2. Basis of preparation
The financial information presented in these condensed consolidated interim financial statements constitutes the condensed consolidated financial statements of Mercia Asset Management PLC and its subsidiaries for the six months ended 30 September 2022. These condensed consolidated interim financial statements should be read in conjunction with the Group's Annual Report and consolidated financial statements for the year ended 31 March 2022, which have been prepared in accordance with international accounting standards in conformity with the requirements of the Companies Act 2006, International Financial Reporting Standards ("IFRS"), and the applicable legal requirements of the Companies Act 2006.
These condensed consolidated interim financial statements and the comparative financial information presented in these condensed consolidated interim financial statements for the period ended 30 September 2022 do not constitute full statutory accounts within the meaning of Section 434 of the Companies Act 2006. The Group's Annual Report and consolidated financial statements for the year ended 31 March 2022 were approved by the Board on 4 July 2022 and have been delivered to the Registrar of Companies.

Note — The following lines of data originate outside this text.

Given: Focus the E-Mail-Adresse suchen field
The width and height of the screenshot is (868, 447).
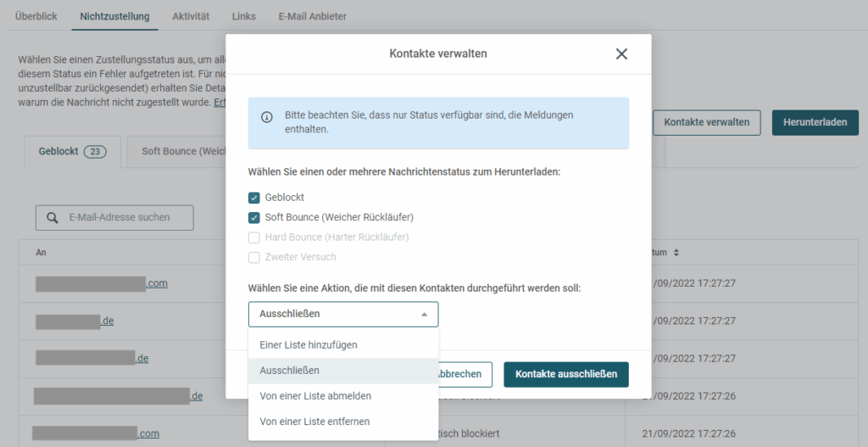Looking at the screenshot, I should (127, 218).
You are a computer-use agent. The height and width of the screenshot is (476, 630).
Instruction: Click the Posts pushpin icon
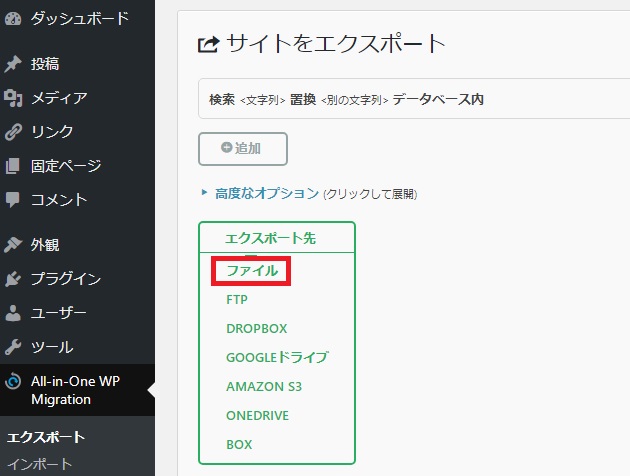click(13, 64)
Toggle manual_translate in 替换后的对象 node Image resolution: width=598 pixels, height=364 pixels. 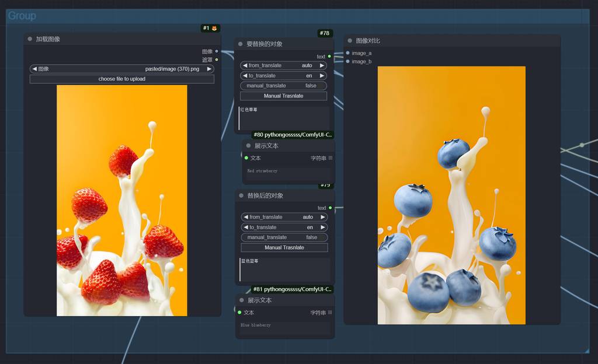pyautogui.click(x=284, y=237)
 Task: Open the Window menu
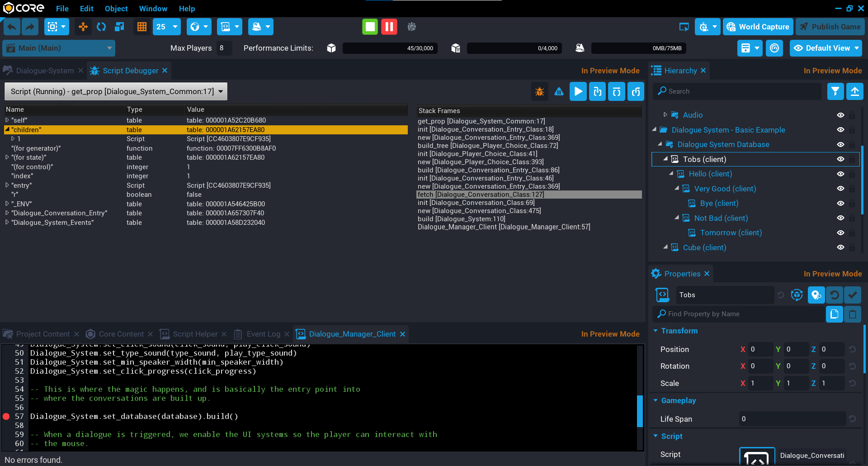tap(153, 9)
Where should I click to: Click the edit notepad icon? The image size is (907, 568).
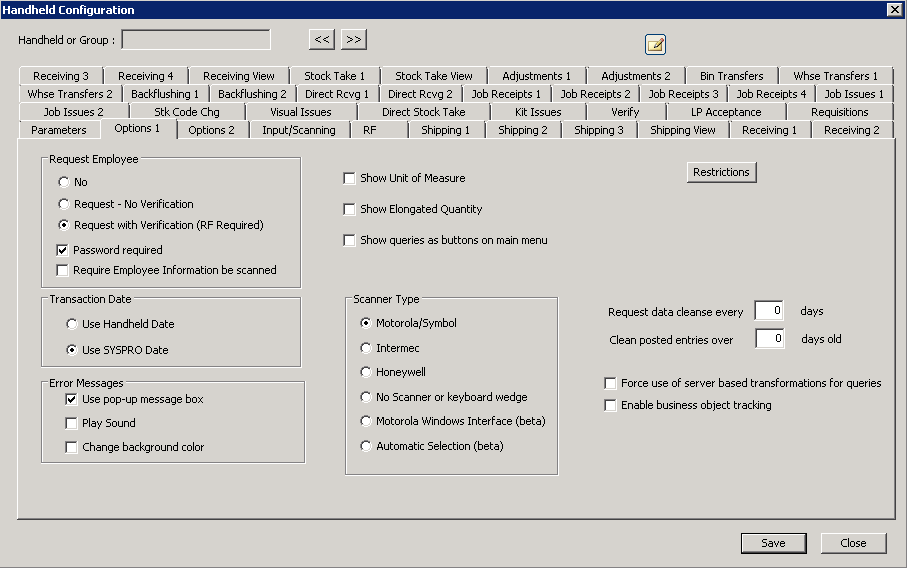pyautogui.click(x=655, y=44)
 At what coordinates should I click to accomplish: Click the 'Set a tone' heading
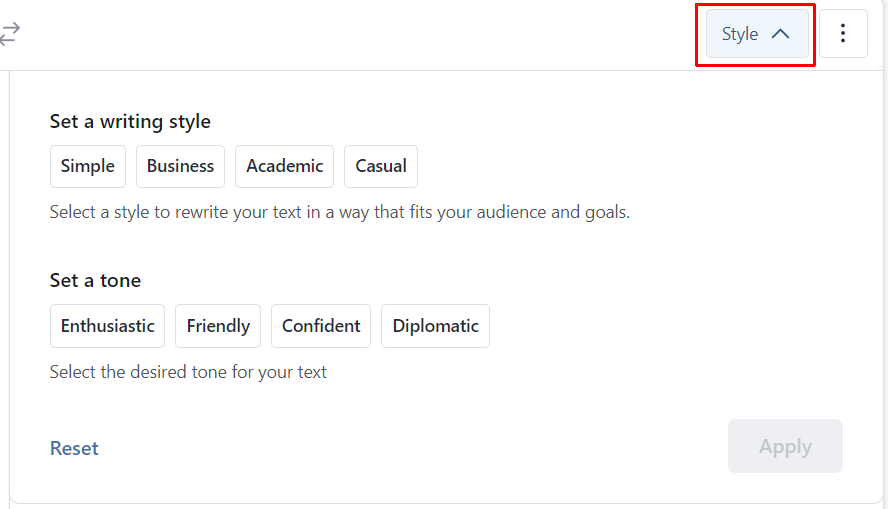[x=95, y=281]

The Group's independent auditor's report on those accounts was unqualified, did not contain an emphasis of matter paragraph and did not contain any statement under section 498 of the Companies Act 2006.
These condensed consolidated interim financial statements have been prepared in accordance with International Accounting Standard ("IAS") 34 'Interim Financial Reporting', as adopted for use in the UK.
No new or revised standards or interpretations that have become effective during the period ended 30 September 2022 have had a material effect on the financial statements of the Group.
Although not required by statute or regulation, the financial information contained in these condensed consolidated interim financial statements, which were approved by the Board on 5 December 2022 and authorised for issue, have been reviewed by the Group's independent auditor.
3. Going concern
Based on the overall strength of the Group's financial position, including its significant liquidity at the period end, together with its forecast future operating and investment activities and, having considered the ongoing UK macroeconomic backdrop, geopolitical instability and the war in Ukraine on the Group's operations and portfolio, the Directors have a reasonable expectation that the Group is well placed to manage business risks in the current economic environment and has adequate financial resources to continue in operational existence for the foreseeable future. Accordingly, the Directors continue to adopt the going concern basis in preparing these condensed consolidated interim financial statements.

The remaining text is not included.